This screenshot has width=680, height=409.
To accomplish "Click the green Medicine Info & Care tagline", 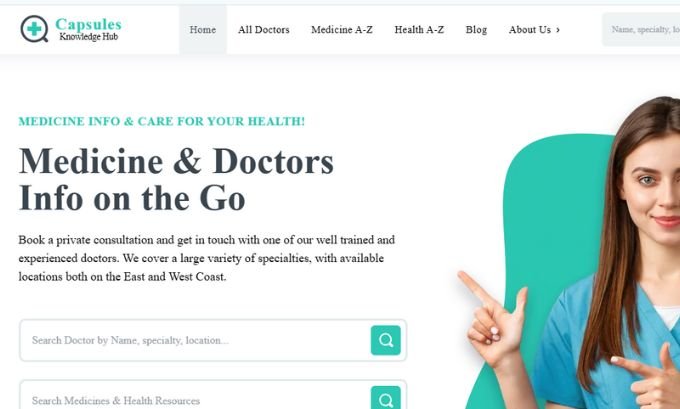I will pyautogui.click(x=162, y=121).
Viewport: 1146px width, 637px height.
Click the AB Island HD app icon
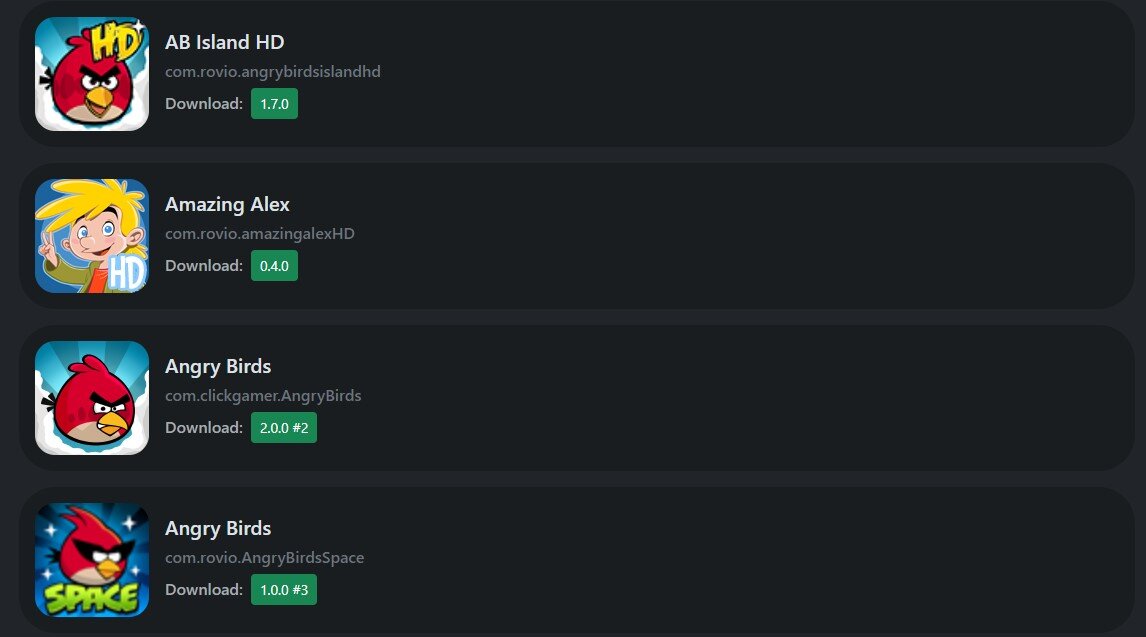[x=92, y=74]
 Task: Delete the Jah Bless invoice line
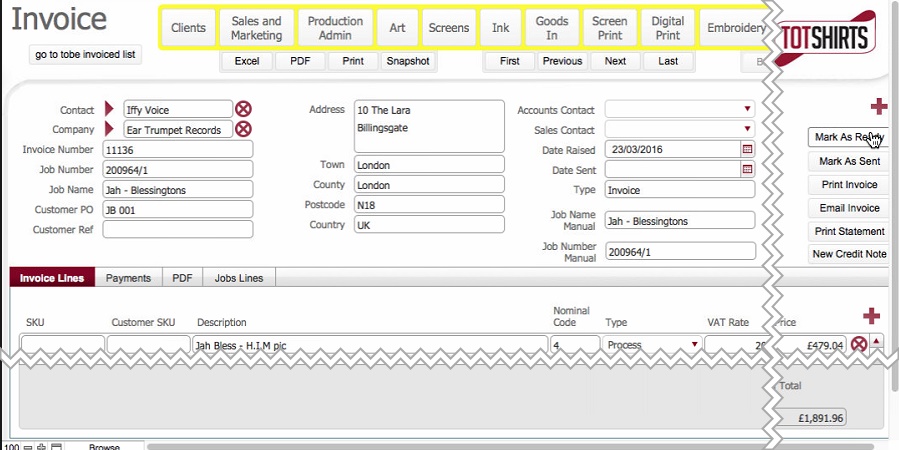tap(858, 345)
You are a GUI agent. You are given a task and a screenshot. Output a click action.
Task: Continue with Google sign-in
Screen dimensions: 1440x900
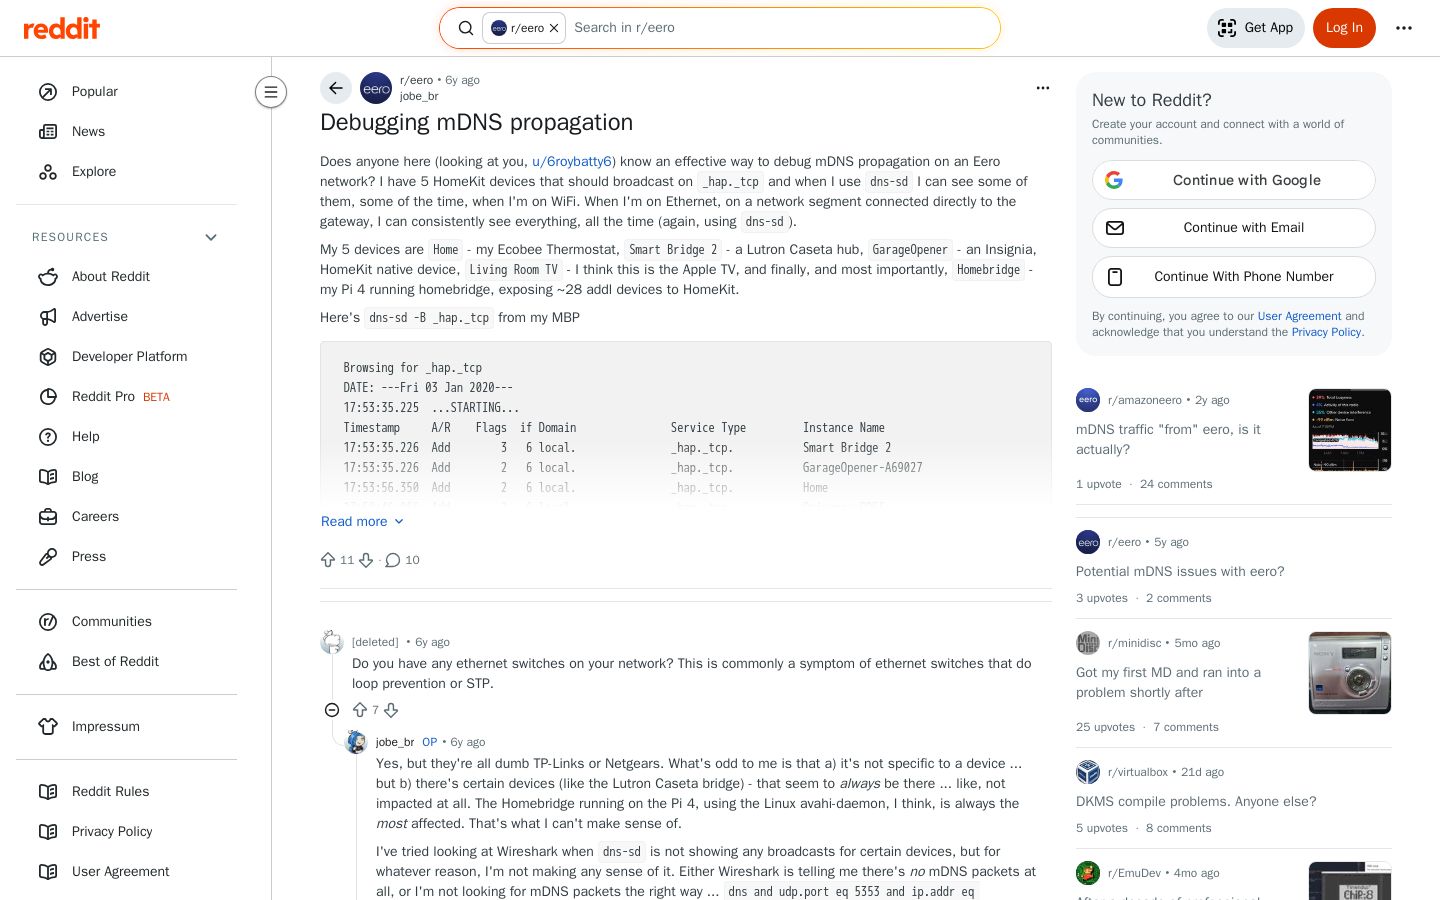point(1233,180)
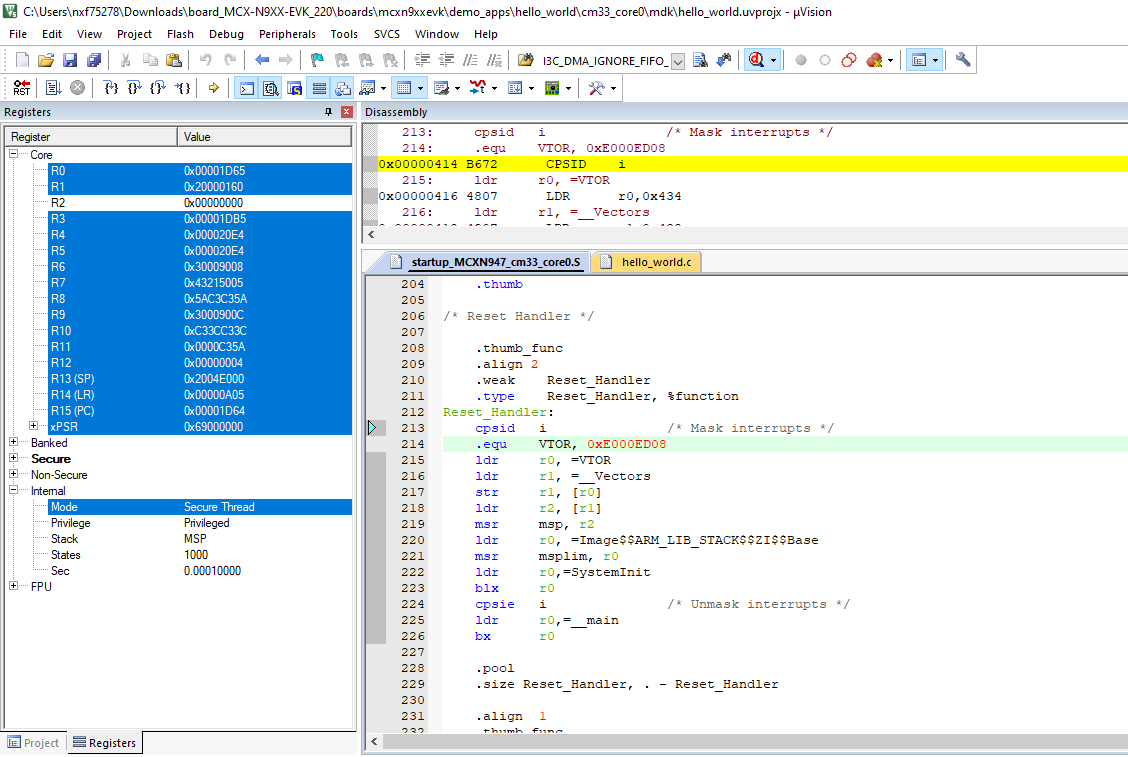
Task: Click the Run to Cursor Line icon
Action: pyautogui.click(x=184, y=88)
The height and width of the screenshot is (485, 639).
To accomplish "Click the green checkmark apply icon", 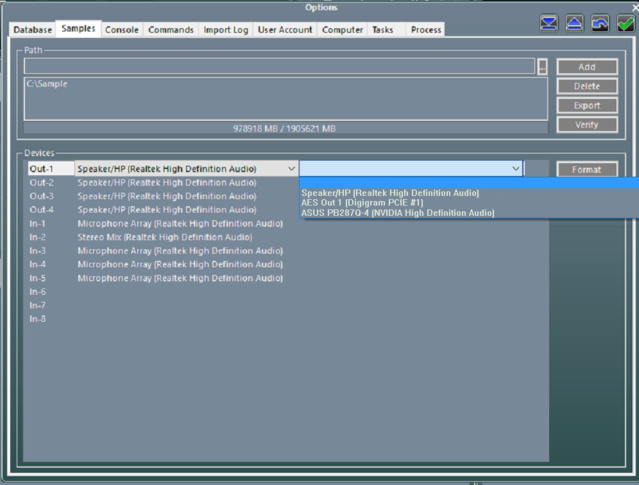I will [626, 24].
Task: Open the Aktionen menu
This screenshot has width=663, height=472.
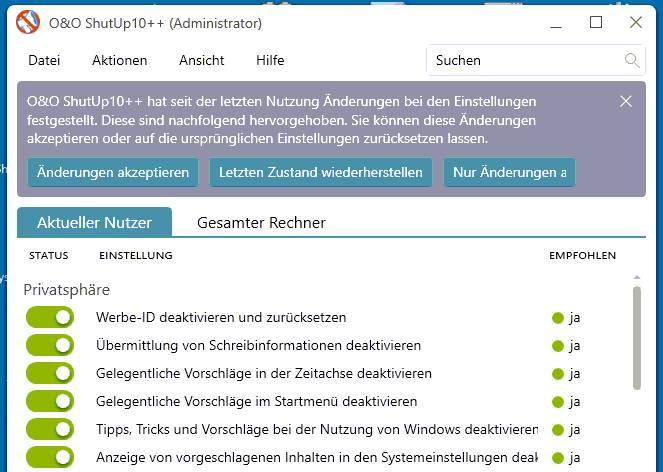Action: click(119, 60)
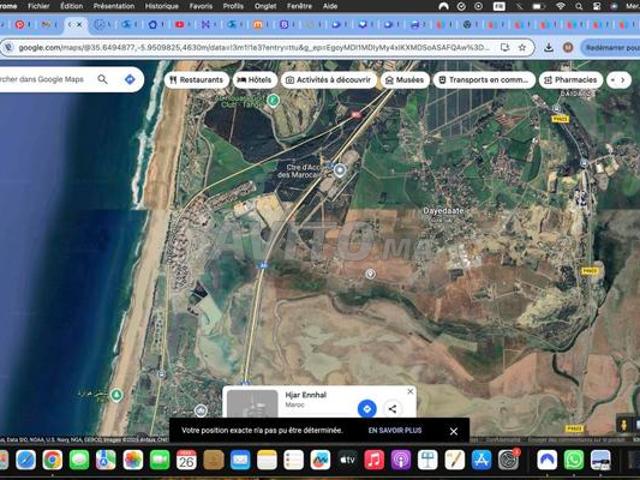Open the Historique menu
Screen dimensions: 640x480
pos(162,6)
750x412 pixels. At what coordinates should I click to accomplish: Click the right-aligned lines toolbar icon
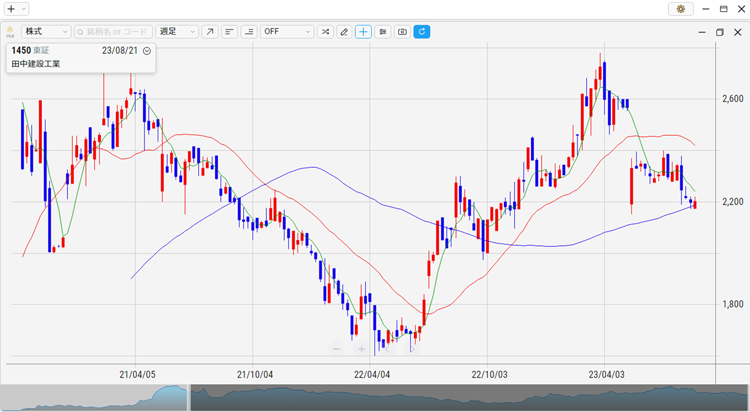point(248,32)
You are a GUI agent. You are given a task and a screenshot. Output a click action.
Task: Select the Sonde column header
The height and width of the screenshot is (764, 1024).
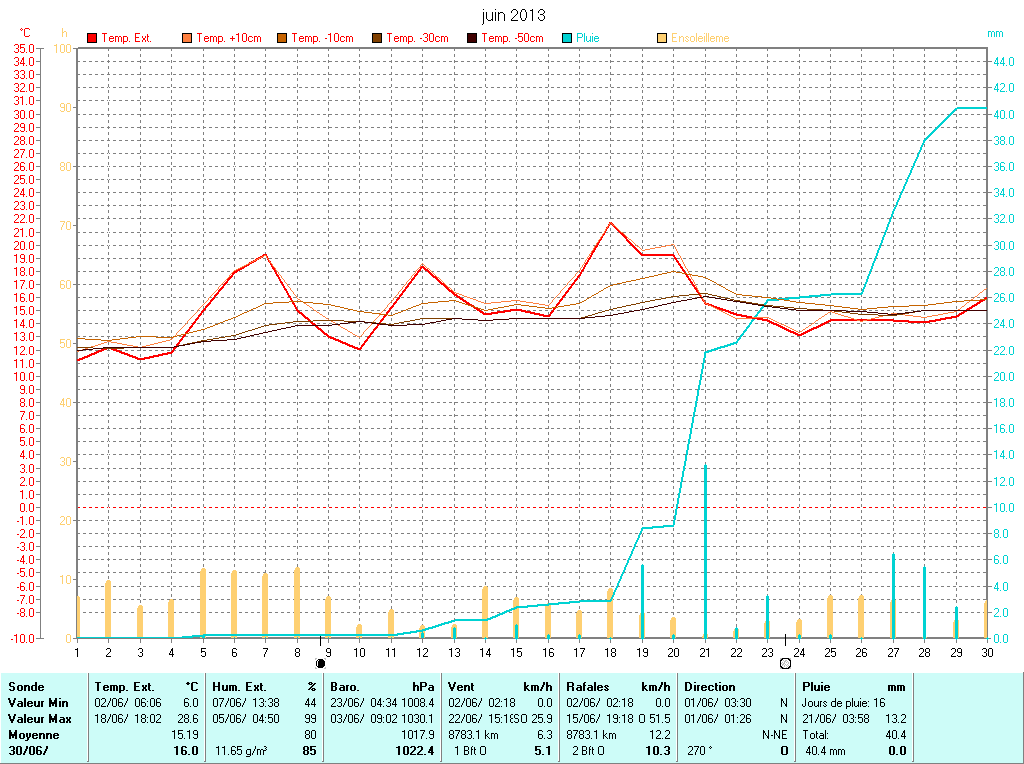coord(26,687)
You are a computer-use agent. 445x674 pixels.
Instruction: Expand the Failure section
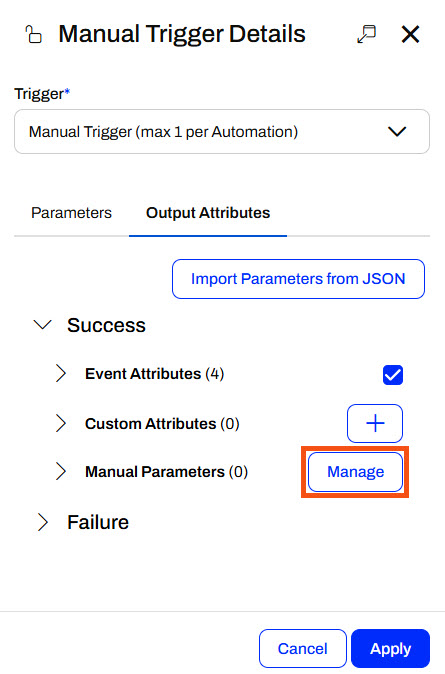43,522
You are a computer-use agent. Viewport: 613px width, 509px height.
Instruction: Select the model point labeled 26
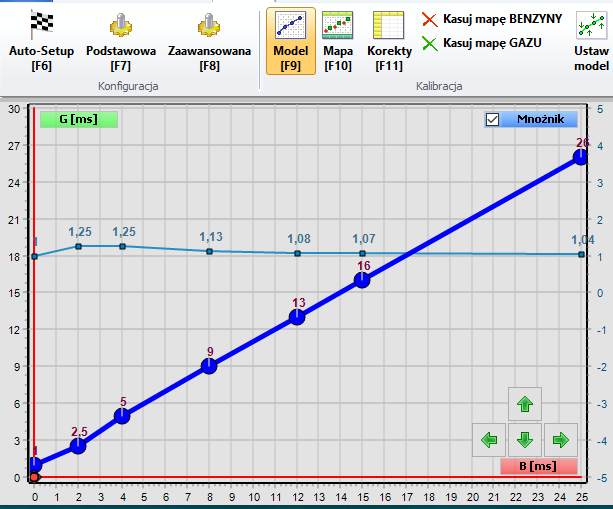581,157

◆ ◆ ◆ ◆ ◆

Work task: The total, and nothing more: how many lines in the entries contain "agent"?

Output for this exercise: 4